Dans les conditions actuelles, il n’est pas possible de prévoir les pannes GNSS et leurs effets, reconnait l’agence, et l’ampleur des problèmes générés par une telle panne dépend de l’étendue de la zone concernée, de la durée et de la phase de vol de l’avion concerné.
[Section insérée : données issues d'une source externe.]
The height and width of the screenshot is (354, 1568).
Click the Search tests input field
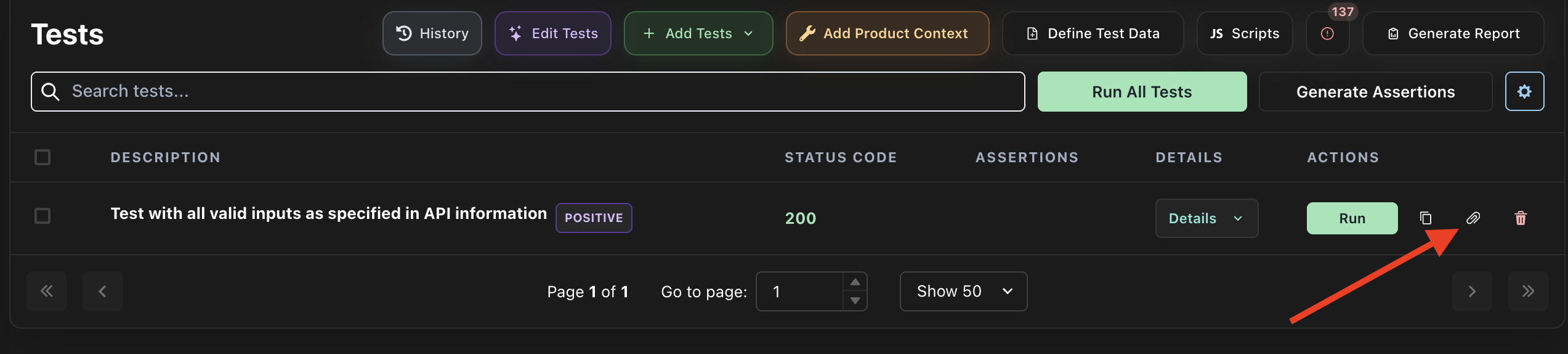[528, 91]
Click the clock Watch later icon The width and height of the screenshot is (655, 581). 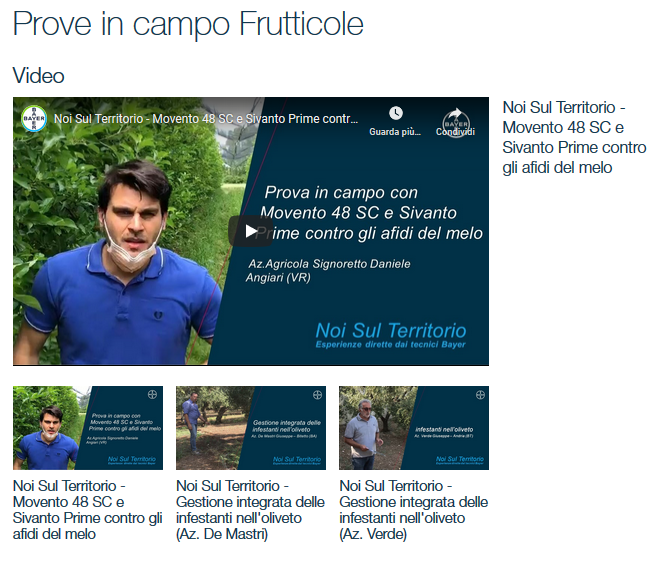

Le SIB de l’EASA propose des mesures d’atténuation à prendre « par les autorités nationales de l’aviation, les fournisseurs de services de navigation aérienne et les exploitants aériens » pour résoudre le problème.
Bencello a commenté :
18 mars 2022 - 8 h 55 min
J’ignorais qu’une certification pouvait être retirée pour des raisons autres que techniques, de façon aussi politique.
Certes l’EASA n’est pas la seule (la CAAC chinoise en use et abuse, la FAA a amplement allégé ses contrôles sur Boeing, la QCAA qatari a écouté son autorité de tutelle concernant l’A350), mais cela pose question sur la primauté du technique sur le politique.
Pourquoi ne pas penser demain qu’une certification a été délivrée par complaisance ?
@BENCELLO a commenté :
18 mars 2022 - 10 h 22 min
une explication non-politique est que pour qu’un certificat de type soit opérationnel, un circuit d’approvisionnement DOIT être mis en place pour le remplacement des pièces.
L’embargo empêche la vente de pièces entre Russie et UE.
Donc plus de pièce =>retrait du certificat de type.
Bencello a commenté :
18 mars 2022 - 13 h 40 min
Merci beaucoup pour cet éclaircissement technique.
GVA1112 a commenté :
18 mars 2022 - 9 h 50 min
Comment peut-on brouiller le GNSS ? .. et de manière locale ? J’ai besoin d’une expertise …
GE-VD-VS a commenté :
18 mars 2022 - 11 h 33 min
En émettant un signal imitant celui des satellites?
Greg765 a commenté :
18 mars 2022 - 13 h 31 min
Le GPS utilise 2 fréquences, 1575,2 MHz et 1227,6 MHz.
Il suffit donc d’émettre des signaux plus puissants que ceux venant des satellites sur ces fréquences et les récepteurs à proximité sont aveuglés.
Ou alors il est possible de faire du « Spoofing », type d’attaque plus sophistiquée où vous envoyez des signaux modifiés pour ne pas aveugler les récepteurs GPS mais plutôt leur faire croire qu’ils sont sur une autre position. Ça permet par exemple de détourner des drones ennemis (quand ils sont basiques).
bergeron a commenté :
18 mars 2022 - 16 h 47 min
J’attends des explications sures de l’expert aéronautique Youtube X. Tytelman, muet sur ce sujet très sensible en ce moment.